Tarsus Pharmaceuticals, Inc. (TARS) Max Pain Analysis

Max pain is the strike price where aggregate option buyer payout is minimized at expiration. It represents the price at which option writers retain the most premium.

Tarsus Pharmaceuticals, Inc. (TARS) operates in the Healthcare sector, specifically the Biotechnology industry, with a market capitalization near $2.78B, listed on NASDAQ, employing roughly 323 people, carrying a beta of 0.53 to the broader market. Tarsus Pharmaceuticals, Inc. Led by Bobak R. Azamian, public since 2020-10-16.

Snapshot as of May 15, 2026.

Spot Price
$62.39
Max Pain Strike
$70.00
Total OI
14.7K

As of May 15, 2026, Tarsus Pharmaceuticals, Inc. (TARS) max pain sits at $70.00, which is above the current spot price of $62.39 (12.2% away). Spot sits 12.2% above max pain - the gap is wide enough that the pinning effect alone is unlikely to close it; expect catalyst flow, positioning unwinds, or rebalancing to drive the actual price path before any expiration pull. TARS sits in the lower-price band (spot $62.39), where $0.50-$2.50 strike spacing makes pin-to-strike effects easy to spot but per-contract dollar gamma is smaller. Total open interest across the listed chain is comparatively thin (14.7K contracts), so single-strike pinning is less reliable than it is for high-OI names. TARS is currently in negative dealer gamma (-$414.4K), a regime that amplifies directional moves rather than damping them, weakening the pin-toward-max-pain bias. Max pain identifies the strike at which the aggregate dollar value of all outstanding options contracts would expire with the least total intrinsic value, a gravitational reference rather than a price target.

TARS Strategy Implications at the Current Max Pain Level

With spot 12.2% from the $70.00 max-pain level and Tarsus Pharmaceuticals, Inc. in a negative-gamma regime, where dealer hedging amplifies directional moves and weakens any pin, strategy selection turns on cycle position and dealer positioning. Iron condors and credit spreads centered near the max-pain strike capture the typical end-of-cycle convergence when the regime supports pinning; ratio backspreads or directional debit structures fit names where catalyst flow is likely to overwhelm the hedging-driven pull. The gamma-exposure page shows the per-strike dealer book that determines whether hedging will reinforce or fight the pin.

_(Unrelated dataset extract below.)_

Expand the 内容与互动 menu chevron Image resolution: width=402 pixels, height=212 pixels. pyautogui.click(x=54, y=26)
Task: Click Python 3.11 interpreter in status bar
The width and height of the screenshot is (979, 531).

Learn how max pain is reported and how to read the data →

Frequently asked TARS max pain analysis questions

What is the current TARS max pain strike?
As of May 15, 2026, Tarsus Pharmaceuticals, Inc. (TARS) max pain sits at $70.00, which is 12.2% above the current spot price of $62.39. Max pain identifies the strike at which aggregate option-buyer payouts at expiration are minimized; it is a gravitational reference, not a price target. A 12.2% gap is wide enough that the pinning effect alone is unlikely to close it; expect catalyst flow, positioning unwinds, or rebalancing to drive the price path before any expiration pull.
Does TARS pin to its max pain strike at expiration?
TARS is currently in negative dealer gamma, a regime that amplifies directional moves rather than damping them. The pin-toward-max-pain bias weakens here because dealer hedging adds momentum rather than mean reversion. Total open interest across TARS (14.7K contracts) is one input to how plausible a clean pin is - heavier total OI concentrated at fewer strikes raises the probability; thin OI spread across many strikes lowers it. Pinning is strongest in heavily-traded names with large open-interest concentrations at high-OI strikes during the final week of an OPEX cycle. Whether TARS actually pins on a given expiration depends on the OI distribution, the dealer-gamma sign, and the absence of catalyst-driven moves that overwhelm hedging-driven flow.
How is TARS max pain calculated?
Max pain is computed by summing the dollar value of all in-the-money options at each candidate settlement strike across listed expirations, then selecting the strike that minimizes total intrinsic-value payout to option buyers. The calculation uses the full open-interest distribution and weighs both calls and puts. TARS put/call OI ratio is 2.06 - put-heavy, which biases the max-pain calculation toward strikes below current spot when the put OI concentrates there.